DESCRIPTION (provided by applicant): Vascular pathologies such as inflammation, thromboses, atherosclerosis, and malignancies require accurate targeting of imaging and therapeutic agents for effective diagnosis and treatment. This proposal aims to develop a novel biomimetic platform to evaluate drug-carrying nanoparticle transport and biodistribution in a vascular bed. The nanoparticle biodistribution is largely influenced by local vascular geometry and flow. There is currently no simple tool to predict particle biodistribution in a complex vascular network. The primary goal of this work is to predict nanomedicine transport and distribution in a pulmonary vascular bed through complementary microfluidic tests and computational modeling. The proposed research will advance understanding of the mechanism of nanocarrier transport in the bloodstream, and will provide a systematic tool to achieve targeted dosage and optimal distribution for specific vascular geometries and hemodynamic conditions. The objectives of the proposed work are: (1) Develop a microfluidic evaluation platform consisting of a vascular morphology-based biomimetic microfluidic channel network, target receptor and endothelium coating for determination of nanoparticle binding distribution and efficacy; (2) Apply a multiscale model to simulate nanoparticle distribution in microfluidic channels and in a 3D lung vasculature, and compare the modeled distribution with experimental results and existing in vivo data. The major advantage of the proposed technique, compared to current flow-chamber and in vivo studies, is that we relate molecular binding of drug nanoparticles to macroscopic biodistribution using fast evaluation of multiple parameters and minimal sample volume. This methodology will enable accurate and efficient estimation of nanoparticle biodistribution in patient-specific vascular geometries.
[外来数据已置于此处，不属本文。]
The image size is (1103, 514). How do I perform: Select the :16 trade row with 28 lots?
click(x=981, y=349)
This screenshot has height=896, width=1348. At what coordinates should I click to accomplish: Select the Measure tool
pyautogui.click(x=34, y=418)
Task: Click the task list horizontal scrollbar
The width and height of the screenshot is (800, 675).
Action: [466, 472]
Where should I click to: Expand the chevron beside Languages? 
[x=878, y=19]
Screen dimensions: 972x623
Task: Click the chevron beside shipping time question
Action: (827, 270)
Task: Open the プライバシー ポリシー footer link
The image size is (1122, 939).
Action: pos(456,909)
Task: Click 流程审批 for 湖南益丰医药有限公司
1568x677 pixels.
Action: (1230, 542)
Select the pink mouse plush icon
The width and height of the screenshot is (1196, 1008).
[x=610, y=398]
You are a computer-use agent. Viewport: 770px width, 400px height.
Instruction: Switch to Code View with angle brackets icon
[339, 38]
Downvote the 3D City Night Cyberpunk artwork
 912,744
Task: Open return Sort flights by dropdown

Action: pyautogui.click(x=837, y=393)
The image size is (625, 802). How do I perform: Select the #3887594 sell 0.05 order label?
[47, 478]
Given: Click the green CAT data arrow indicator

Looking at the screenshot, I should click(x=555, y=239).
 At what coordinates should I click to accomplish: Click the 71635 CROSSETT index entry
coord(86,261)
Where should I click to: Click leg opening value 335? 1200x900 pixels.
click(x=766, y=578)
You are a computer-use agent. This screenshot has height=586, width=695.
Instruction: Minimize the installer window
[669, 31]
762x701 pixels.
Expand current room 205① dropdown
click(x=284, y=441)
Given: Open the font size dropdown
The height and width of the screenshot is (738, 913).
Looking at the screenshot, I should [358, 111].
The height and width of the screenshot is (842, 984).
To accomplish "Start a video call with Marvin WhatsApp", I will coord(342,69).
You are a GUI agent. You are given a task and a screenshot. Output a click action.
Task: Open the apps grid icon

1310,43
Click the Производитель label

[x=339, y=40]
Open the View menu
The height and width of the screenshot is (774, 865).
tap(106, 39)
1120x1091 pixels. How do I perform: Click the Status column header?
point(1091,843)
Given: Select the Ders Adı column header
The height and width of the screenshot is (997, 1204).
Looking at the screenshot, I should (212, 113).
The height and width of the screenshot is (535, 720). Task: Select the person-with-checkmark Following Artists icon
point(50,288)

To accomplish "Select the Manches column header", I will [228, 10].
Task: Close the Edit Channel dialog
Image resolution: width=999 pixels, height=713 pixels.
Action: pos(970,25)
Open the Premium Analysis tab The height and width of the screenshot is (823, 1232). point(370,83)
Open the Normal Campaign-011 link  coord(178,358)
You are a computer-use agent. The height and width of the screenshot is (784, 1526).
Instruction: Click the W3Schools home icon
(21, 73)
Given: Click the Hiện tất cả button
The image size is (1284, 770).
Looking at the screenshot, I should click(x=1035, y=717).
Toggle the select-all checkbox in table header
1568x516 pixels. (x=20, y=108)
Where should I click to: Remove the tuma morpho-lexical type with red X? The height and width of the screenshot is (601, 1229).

描述（由申请人提供）：血管病变，如炎症、血栓形成、动脉粥样硬化和恶性肿瘤，需要成像和治疗剂的准确靶向，以进行有效的诊断和治疗。该提案旨在开发一种新型的仿生平台，以评估载药纳米颗粒在血管床中的转运和生物分布。纳米颗粒的生物分布在很大程度上受局部血管几何形状和流动的影响。目前还没有简单的工具来预测粒子在复杂血管网络中的生物分布。这项工作的主要目标是通过补充微流体测试和计算建模来预测纳米药物在肺血管床中的运输和分布。拟议的研究将促进对血液中纳米载体运输机制的理解，并将提供一种系统的工具，以实现特定血管几何形状和血液动力学条件的目标剂量和最佳分布。本论文的主要目标是：（1）建立一个基于血管形态学的仿生微流控通道网络、靶向受体和内皮涂层组成的微流控评价平台，用于纳米粒子结合分布和功效的测定;（2）应用多尺度模型来模拟微流体通道和3D肺脉管系统中的纳米颗粒分布，并将模拟的分布与实验结果和现有的体内数据进行比较。所提出的技术的主要优点，目前的流动室和体内研究相比，是我们与药物纳米粒子的分子结合宏观生物分布使用多个参数和最小的样品体积的快速评估。这种方法将能够准确和有效地估计纳米颗粒在患者特定血管几何形状中的生物分布。